O milho Bt - material geneticamente modificado - já é uma variedade consolidada nas lavouras brasileiras. Essa tecnologia trouxe muitos ganhos de produção e produtividade por conta de sua resistência a lagartas. Os cientistas, vendo esses bons resultados, foram além e colocaram no mercado a tecnologia Bt para a cultura da soja. A variedade poderá ser encontrada na safra 2011/12 em algumas regiões do País e trará, segundo o entomologista da Embrapa Soja, Daniel Ricardo Sosa Gomez, uma certa tranquilidade para o produtor em termos de controle de pragas.
''A soja geneticamente modificada produz uma toxina que elimina a lagarta, o que garante o controle da praga na lavoura''. Porém, Gomez salienta que os mesmos cuidados com o manejo do milho Bt devem ser repetidos na soja, principalmente no que diz respeito às áreas de refúgio. A prática é orientada não só para prolongar a vida da tecnologia, mas também para não prejudicar a biodiversidade.
Resistência
Insetos resistentes às tecnologias geneticamente modificadas ou a determinados defensivos agrícolas têm sido uma das principais preocupações dos cientistas. Lagartas como a falsa mediadeira, por exemplo, já registraram resistência a inseticidas em algumas regiões dos Estados Unidos. No Brasil, ainda não foram encontrados casos semelhantes, mas cuidados simples como um manejo adequado e a tecnologia Bt podem evitar o problema.

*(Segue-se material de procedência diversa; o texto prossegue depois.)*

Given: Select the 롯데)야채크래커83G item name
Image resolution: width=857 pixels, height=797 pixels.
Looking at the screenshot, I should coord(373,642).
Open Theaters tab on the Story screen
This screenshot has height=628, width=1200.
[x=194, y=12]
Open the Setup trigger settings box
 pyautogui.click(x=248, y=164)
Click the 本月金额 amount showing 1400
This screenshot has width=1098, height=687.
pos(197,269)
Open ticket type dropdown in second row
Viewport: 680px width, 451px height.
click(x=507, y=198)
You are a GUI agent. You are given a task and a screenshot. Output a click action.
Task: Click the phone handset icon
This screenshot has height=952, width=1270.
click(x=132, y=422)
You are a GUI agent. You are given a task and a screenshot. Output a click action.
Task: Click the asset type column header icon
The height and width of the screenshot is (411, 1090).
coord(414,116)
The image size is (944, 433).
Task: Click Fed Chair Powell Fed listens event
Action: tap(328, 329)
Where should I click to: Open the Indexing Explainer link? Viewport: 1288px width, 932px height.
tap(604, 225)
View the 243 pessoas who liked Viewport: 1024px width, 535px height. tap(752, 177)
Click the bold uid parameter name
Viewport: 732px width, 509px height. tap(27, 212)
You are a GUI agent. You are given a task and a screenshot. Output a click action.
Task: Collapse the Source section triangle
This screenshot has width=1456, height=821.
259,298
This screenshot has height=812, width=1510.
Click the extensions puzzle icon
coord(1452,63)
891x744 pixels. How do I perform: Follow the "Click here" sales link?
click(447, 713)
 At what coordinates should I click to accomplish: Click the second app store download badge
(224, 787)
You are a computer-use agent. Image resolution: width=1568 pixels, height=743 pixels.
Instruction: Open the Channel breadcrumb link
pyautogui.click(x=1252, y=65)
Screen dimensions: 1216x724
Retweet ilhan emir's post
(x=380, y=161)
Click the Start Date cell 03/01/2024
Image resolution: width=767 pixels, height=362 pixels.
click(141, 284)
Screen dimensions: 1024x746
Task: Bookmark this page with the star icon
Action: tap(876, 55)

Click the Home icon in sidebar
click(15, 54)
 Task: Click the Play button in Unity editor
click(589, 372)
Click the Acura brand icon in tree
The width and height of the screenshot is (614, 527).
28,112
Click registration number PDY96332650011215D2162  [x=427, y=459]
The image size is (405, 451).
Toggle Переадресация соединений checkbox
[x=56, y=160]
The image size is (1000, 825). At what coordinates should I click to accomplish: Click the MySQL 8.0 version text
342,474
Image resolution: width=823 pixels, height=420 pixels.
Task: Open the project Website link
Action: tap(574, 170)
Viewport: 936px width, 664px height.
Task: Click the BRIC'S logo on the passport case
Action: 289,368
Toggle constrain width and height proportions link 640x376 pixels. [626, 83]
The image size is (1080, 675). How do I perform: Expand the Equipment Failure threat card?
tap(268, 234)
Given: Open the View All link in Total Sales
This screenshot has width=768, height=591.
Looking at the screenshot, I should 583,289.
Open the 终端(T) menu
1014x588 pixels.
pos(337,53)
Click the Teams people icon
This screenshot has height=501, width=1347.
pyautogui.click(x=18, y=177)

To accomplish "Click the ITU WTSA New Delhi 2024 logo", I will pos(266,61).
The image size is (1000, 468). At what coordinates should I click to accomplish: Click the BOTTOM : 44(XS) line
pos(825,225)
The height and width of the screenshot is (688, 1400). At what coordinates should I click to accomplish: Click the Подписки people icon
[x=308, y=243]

Porém, há casos mais graves, com o registro de resistência, em algum países, ao percevejo marrom. O entomologista da Embrapa revela que esse problema é mais preocupante porque ainda não há uma variedade resistente a esse tipo de percevejo. ''Quando o produtor suspeitar de uma resistência de um inseto, oriento que procure imediatamente a Embrapa'', sublinha. Gomez afirma que uma das poucas soluções para a resolução do problema é a mistura adequada de produtos químicos de diferentes compostos.
Pesticidas à base de organofosfatos, por exemplo, já não surtem efeito no percevejo marrom em algumas regiões do País. Mas, conforme o pesquisador, ''aplicar o defensivo no período certo já é um bom começo''. Um dos erros mais comuns encontrados no combate ao percevejo é a aplicação de inseticidas na entressafra. Por meio dessa ação, o produtor pode fazer uma pressão de seleção de insetos resistentes.
Por esse motivo, afirma Gomez, a aplicação de defensivo deve ser feita em último caso. Muitos produtores, ao verem pequenas desfoliações, já começam a aplicar produtos. ''A soja, por exemplo, tolera um índice de desfolha de até 15%. Por isso, nem sempre é preciso acionar os pulverizadores'', completa. Antonio Pedrini, produtor da região de Maringá, segue a regra à risca. Tudo o que o sojicultor vai fazer para previnir pragas, ele consulta inicialmente os técnicos da cooperativa à qual pertence. Com isso, ele garante uma lavoura sadia e produtiva. (R.M.)